The investigators monitored the patients weekly for toxicities during the 2-month monotherapy lead-in period.
Three-quarters of the patients are male. Their median age is 67.4 years (range, 57.6–84.9), 54% have unmutated IgHV, 17% have deletion 17p or TP53 mutation, 4% have deletion 11q, and 54% have deletion 13q.
The patients received no prior therapies.
Results
The trial is currently ongoing.
The 24 patients enrolled as of early November have been on therapy a median of 7.7 months, for a median follow-up time of 14.7 months.
“What we began to notice after enrolling just a few subjects on the trial was that severe hepatotoxicity was occurring shortly after initiating idelalisib,” Dr Lampson said.
In the first 2 months of therapy, 52% of patients developed transaminitis, and 13% developed colitis or diarrhea, all grade 3 or higher. Thirteen percent developed pneumonitis of any grade.
Younger age is a risk factor for early hepatotoxicity, Dr Lampson said, with a significance of P=0.02. All subjects age 65 or younger (n=7) required systemic steroids to treat their toxicities.
Hepatotoxicity developed in a median of 28 days, he said, “and the hepatotoxicity is typically occurring before the first dose of ofatumumab is administered at week 8, suggesting that idelalisib alone is the cause of the hepatotoxicity.”
Dr Lampson noted that toxicities resolved rapidly with steroids.

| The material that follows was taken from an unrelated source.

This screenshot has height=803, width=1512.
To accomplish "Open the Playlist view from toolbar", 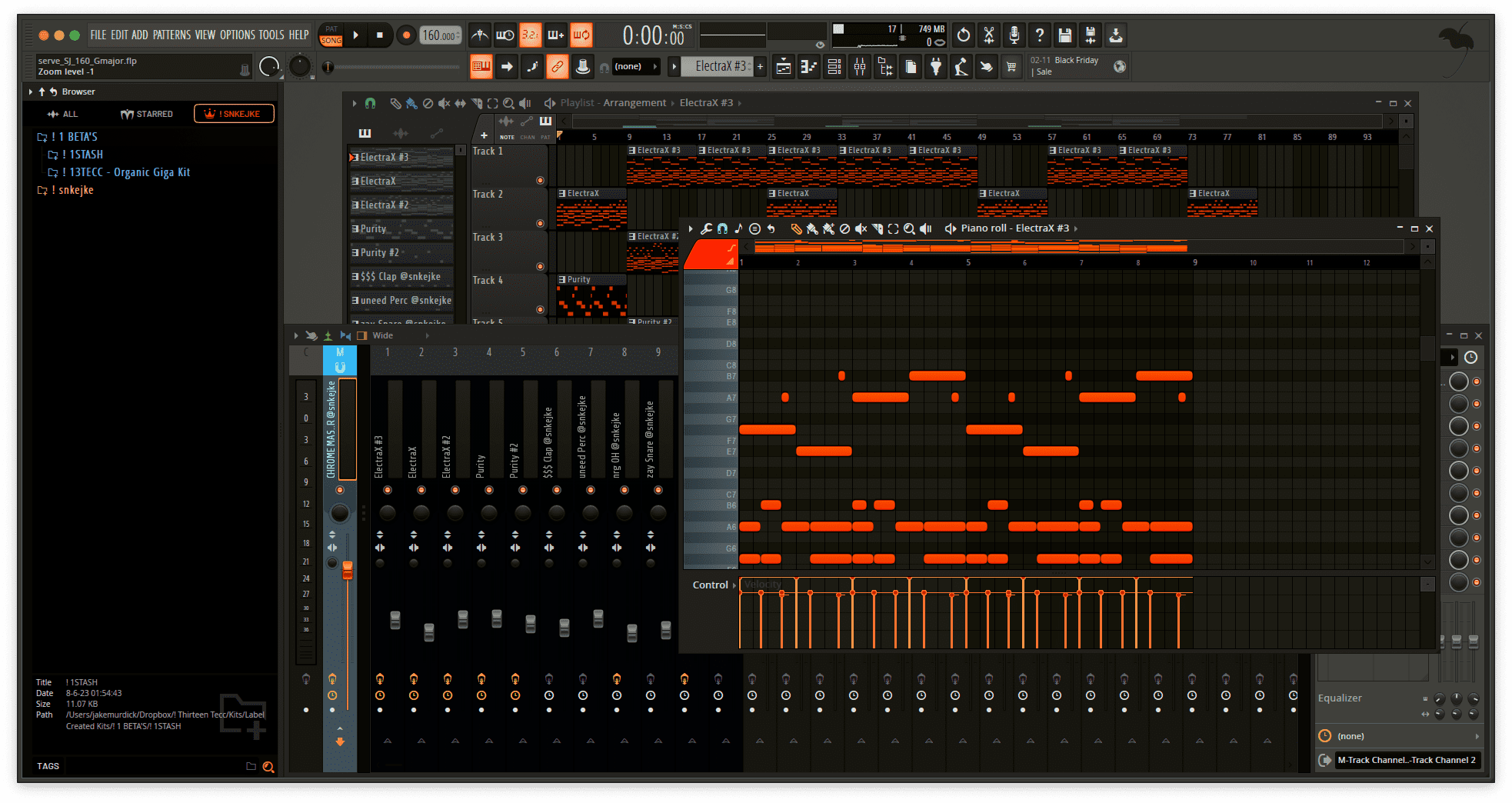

“I do want to point out that all subjects evaluable for a response have had a response,” he added. “Additionally, in all subjects where treatment has been discontinued, the discontinuation was due to adverse events rather than disease progression.”
Twelve patients with grade 2 or higher transaminitis were re-challenged with idelalisib after holding the drug for toxicity.
Five patients were re-challenged while off steroids, and 4 developed recurrent transaminitis within 4 days. Seven patients were re-challenged while on steroids, and 2 developed recurrent transaminitis within 4 days.
“In general, our experience has been, if idelalisib is resumed while the subject remains on steroids, the drug is more likely to be tolerated and the subject can eventually be taken off steroids,” Dr Lampson said.
Comparison with earlier studies
The investigators compared the frequency of toxicity in their trial to earlier studies of idelalisib (Brown, Blood 2014; Coutre, EHA 2015, abstr P588; O’Brien, Blood 2015).
They found that grade 3 or higher transaminitis (52%) and any grade pneumonitis (13%) were higher in their trial than in the 3 other trials.
Colitis/diarrhea was about the same in 2 of the 3 other trials. But in the paper by O’Brien et al, 42% of patients experienced grade 3 or greater colitis/diarrhea.
The lower rate of colitis in the present trial may be due to the shorter follow-up, Dr Lampson said, as colitis is a late adverse event.
The O’Brien trial was also an upfront study, so patients had no prior therapies. The investigators observed that toxicities appeared to be more common in less heavily pretreated patients.
“As the median number of prior therapies decreases,” Dr Lampson said, “the frequency of adverse events increases.”
He noted that, in the O’Brien trial, idelalisib was started simultaneously with the other drugs, perhaps accounting for its somewhat lower rate (21%) of grade 3 or higher transaminitis.
Additionally, the patient population in the O’Brien trial was older than the population in the current trial, which could account for the higher rate of transaminitis, as younger age is a risk factor.
Decrease in regulatory T cells
Investigators noted a decrease in regulatory T cells while patients were on therapy. Eleven of 15 patients (73%) with matched samples had a significant (P<0.05) decrease in the percentage of T cells over time.
This, they say, could provide a possible explanation for the development of early hepatotoxicity.
The trial is investigator-initiated and funded by Gilead Sciences.
*Data in the presentation differs from the abstract.